**WHAT YOU NEED TO DO**: Reproduce word for word every line from the one containing "Image resolution: width=730" to the final line of the data below; omit the pictures.

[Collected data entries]
********************

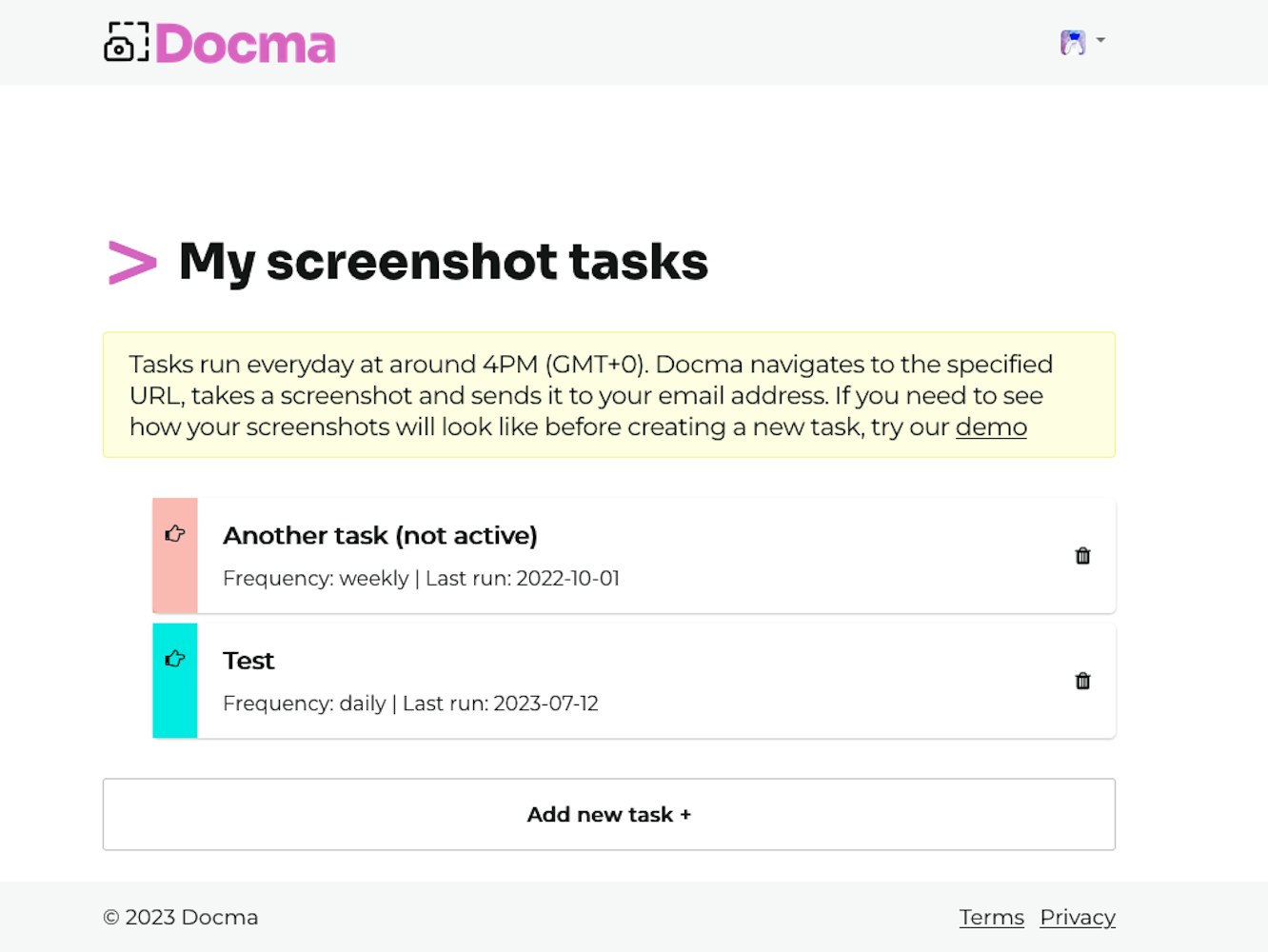Open the Privacy page link

(1078, 917)
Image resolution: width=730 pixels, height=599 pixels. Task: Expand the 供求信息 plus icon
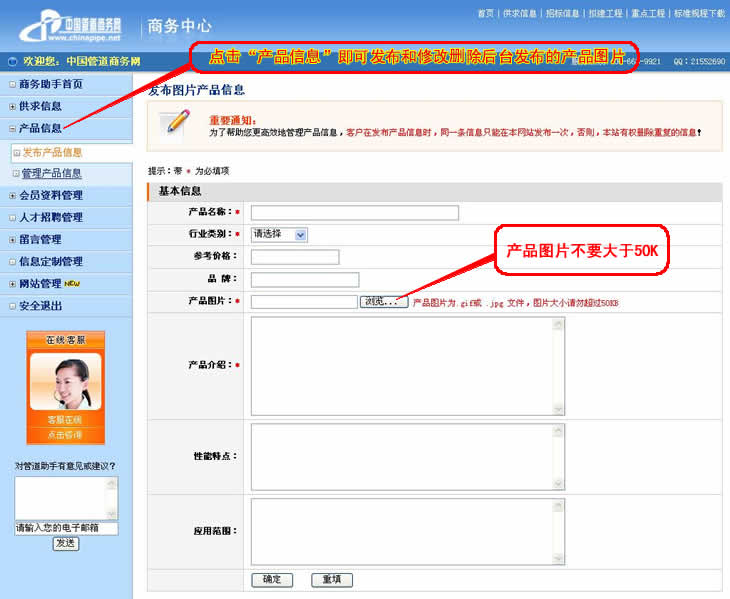coord(12,106)
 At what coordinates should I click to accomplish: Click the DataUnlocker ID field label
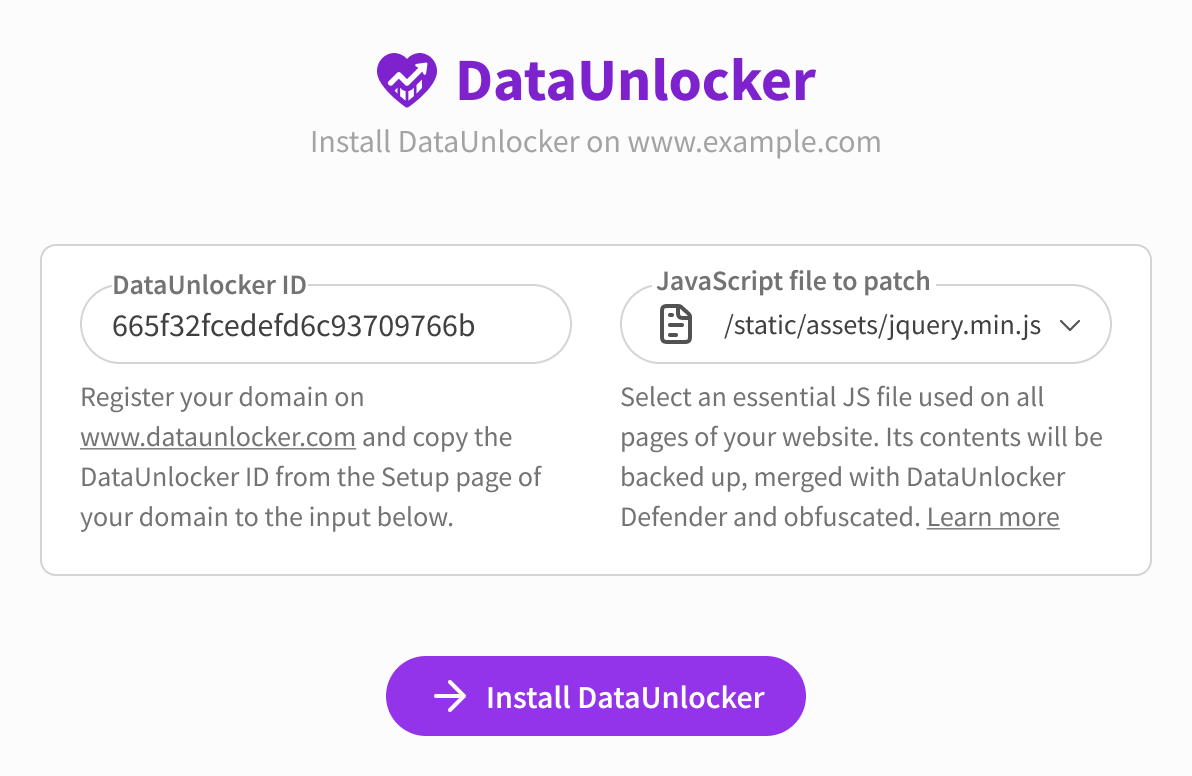[x=209, y=284]
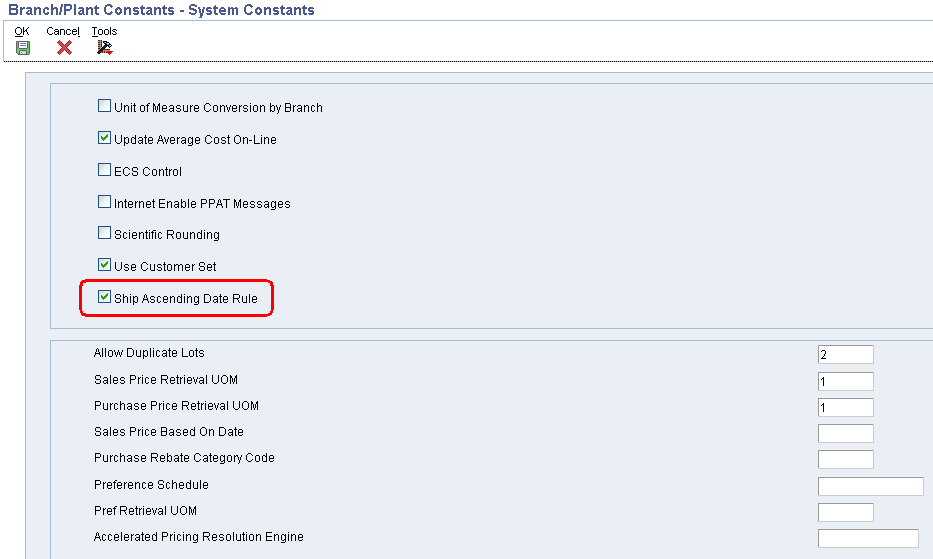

********************

**RESULT OF THE TASK**:
Image resolution: width=730 pixels, height=599 pixels. Task: Expand the 供求信息 plus icon
coord(12,106)
 At what coordinates should I click to accomplish: Click the DataUnlocker ID field label
[x=209, y=284]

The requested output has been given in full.